World leaders condemn Myanmar’s violence against Rohingya Muslims

Published 19.09.2017 22:37
Updated 20.09.2017 12:34
Rohingya Muslums sit in a temporary refugee camp after losing their homes during the violence in the Rakhine state.
Rohingya Muslums sit in a temporary refugee camp after losing their homes during the violence in the Rakhine state.

Speaking during the United Nations General Assembly in New York late Tuesday, world leaders condemned Myanmar's oppression and violence against its Muslim minority.

Regarding the violence and oppression against Myanmar's Rohingya Muslim minority, President Recep Tayyip Erdoğan said "the international community has failed in the Rohingya crisis, just like it did in Syria."

He said the violence and crimes committed against the Rohingya will go down as a 'dark stain' in human history.

"These developments have proven right our call to restructure the United Nations Security Council, which we summarized as the 'World is bigger than 5,'" he added, mentioning his criticism about the structure of the UNSC, which only has five permanent members who basically decide the top governing body's policies.

French President Emmanuel Macron also called for an end to Myanmar's military campaign that has driven some 400,000 Rohingya Muslims from the country, describing their plight as ethnic cleansing, in his first address to the United Nations.

"The military operation must stop, humanitarian access must be guaranteed and the rule of law restored in the face of what we know is ethnic cleansing" in Rakhine state, Macron said.

France plans an initiative in the U.N. Security Council in relation to the crackdown on Myanmar's Rohingya Muslim population, he added.

Nigeria's President Muhammadu Buhari also urged fellow leaders at the United Nations General Assembly to condemn Myanmar's "ethnic cleansing" of the Rohingya people.

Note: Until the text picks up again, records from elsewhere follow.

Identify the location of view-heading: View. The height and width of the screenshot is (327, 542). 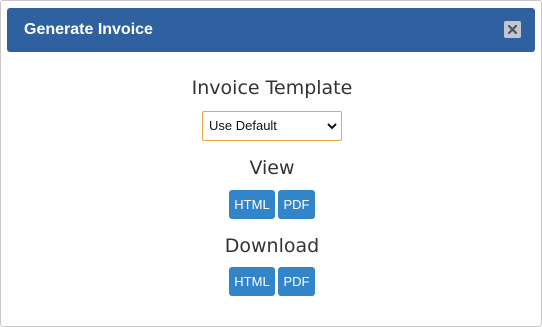
(272, 168).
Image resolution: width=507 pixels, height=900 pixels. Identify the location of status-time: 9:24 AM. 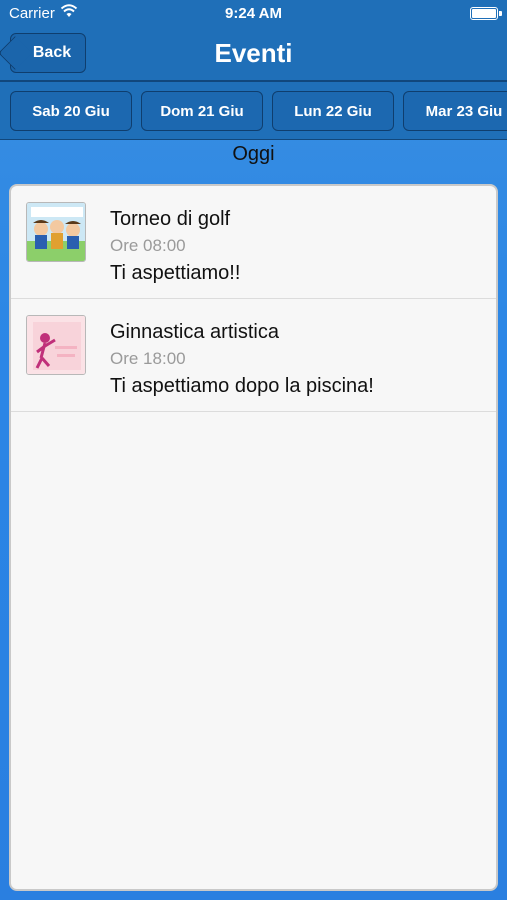
(254, 14).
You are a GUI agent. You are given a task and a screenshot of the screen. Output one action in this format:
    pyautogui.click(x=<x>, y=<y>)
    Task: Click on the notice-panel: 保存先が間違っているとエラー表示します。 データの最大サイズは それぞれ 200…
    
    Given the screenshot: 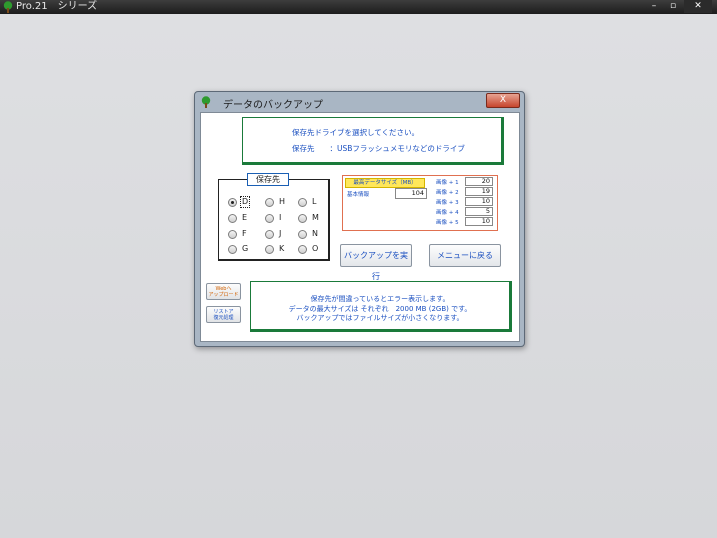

Comparing the situation in Myanmar's Rakhine province to the massacres in Bosnia in 1995 and Rwanda in 1994, the leader of Africa's most populous nation declared: "The international community cannot remain silent."

More than 420,000 people have fled violence in Rakhine, which Buhari said bears the hallmarks of a "state-backed program of brutal depopulation" targeting Rohingya on the basis of their ethnicity and Muslim religion.

"We fully endorse the call by the secretary-general on the government of Myanmar to order a halt to the ongoing ethnic cleansing and ensure the safe return of the displaced Rohingya to their homes in safety and dignity," he said.

Earlier, U.N. Secretary-General Antonio Guterres also urged Myanmar to halt its military campaign.

Meanwhile, the U.K. announced that it suspended military training to the Myanmarese army.

Britain said that it had suspended its educational training courses for the Myanmar military due to the ethnic violence in Rakhine state.

London said it had "deep concern" about human rights abuses and would not be resuming the military courses unless there was an "acceptable resolution" to the ongoing Rohingya crisis.